*Work instruction:* Only the lines from the one holding "Task: Click the search magnifier icon" through the end of the records below are to be reproduced exactly, and pictures are to be omitted.

· · · · · · ·

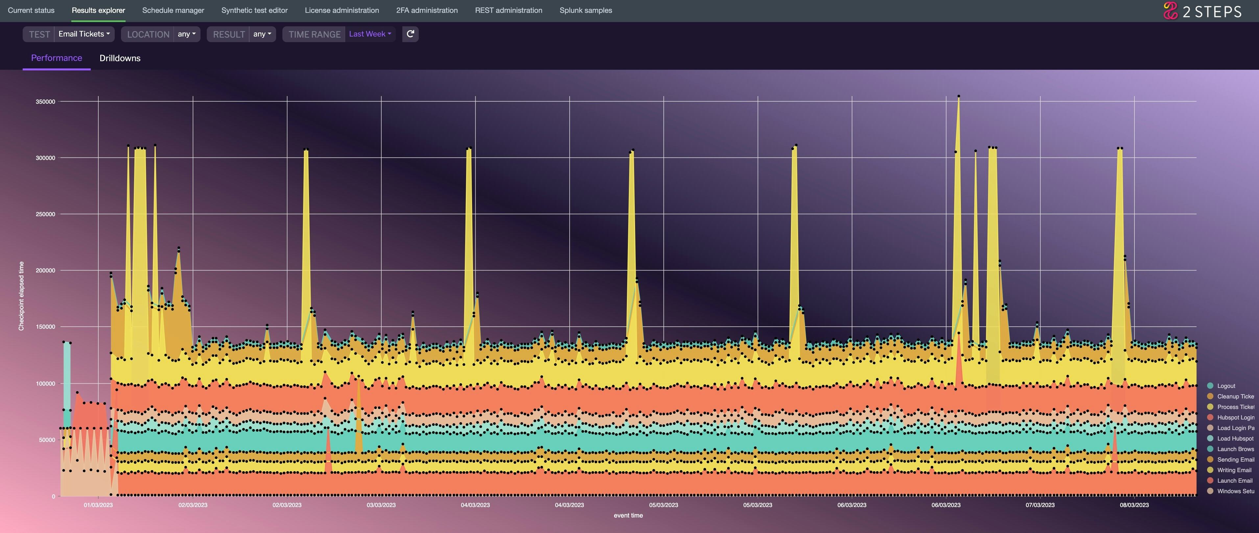Click Load Hubspot legend marker
Screen dimensions: 1259x533
[1210, 438]
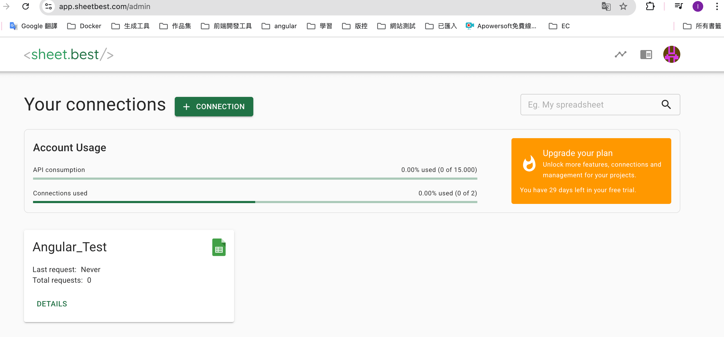The height and width of the screenshot is (337, 724).
Task: Open the Google 翻譯 bookmark
Action: tap(33, 26)
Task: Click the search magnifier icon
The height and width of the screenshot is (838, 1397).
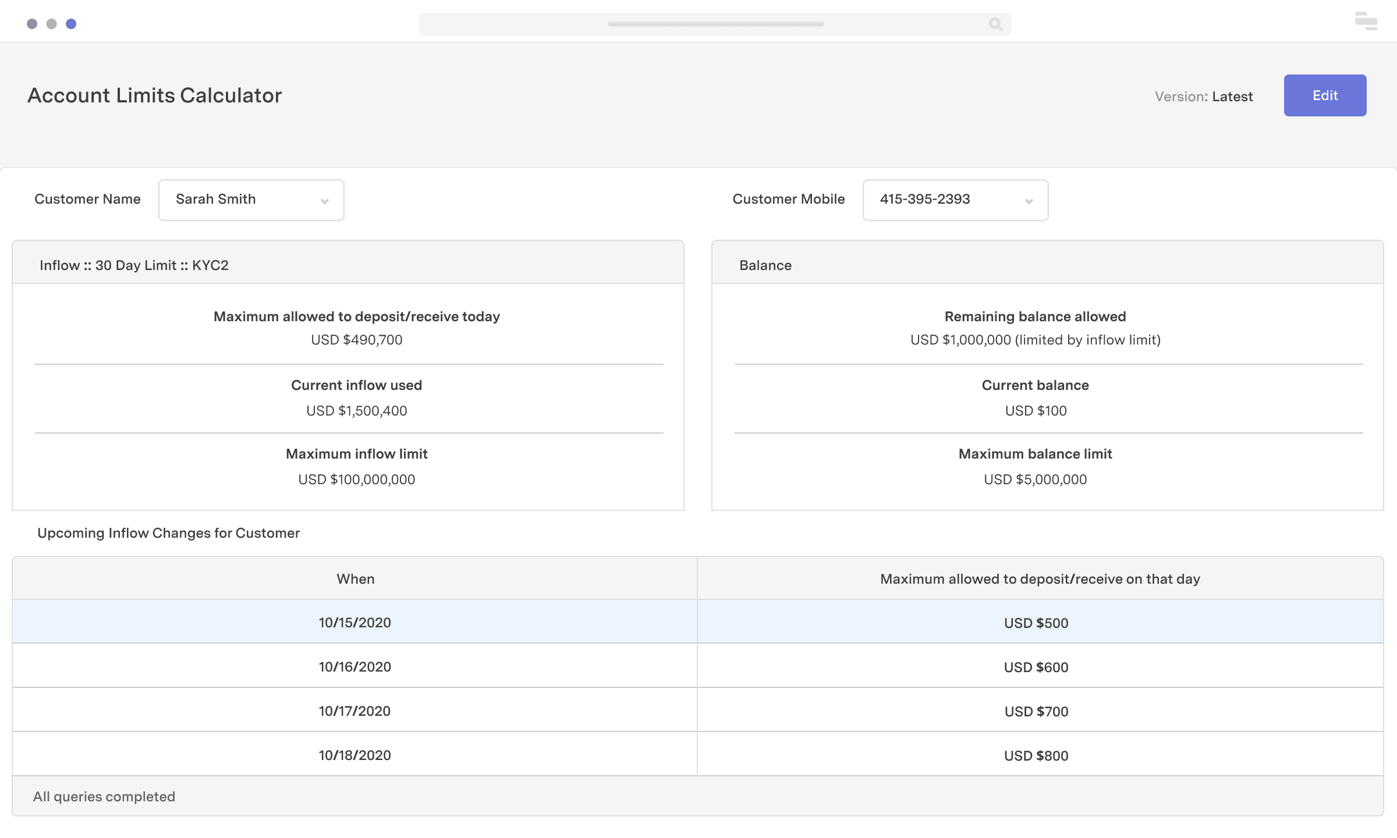Action: point(995,24)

· · · · · · ·

*Solution to this task:*
Task: Click the search magnifier icon
The height and width of the screenshot is (838, 1397).
Action: point(995,24)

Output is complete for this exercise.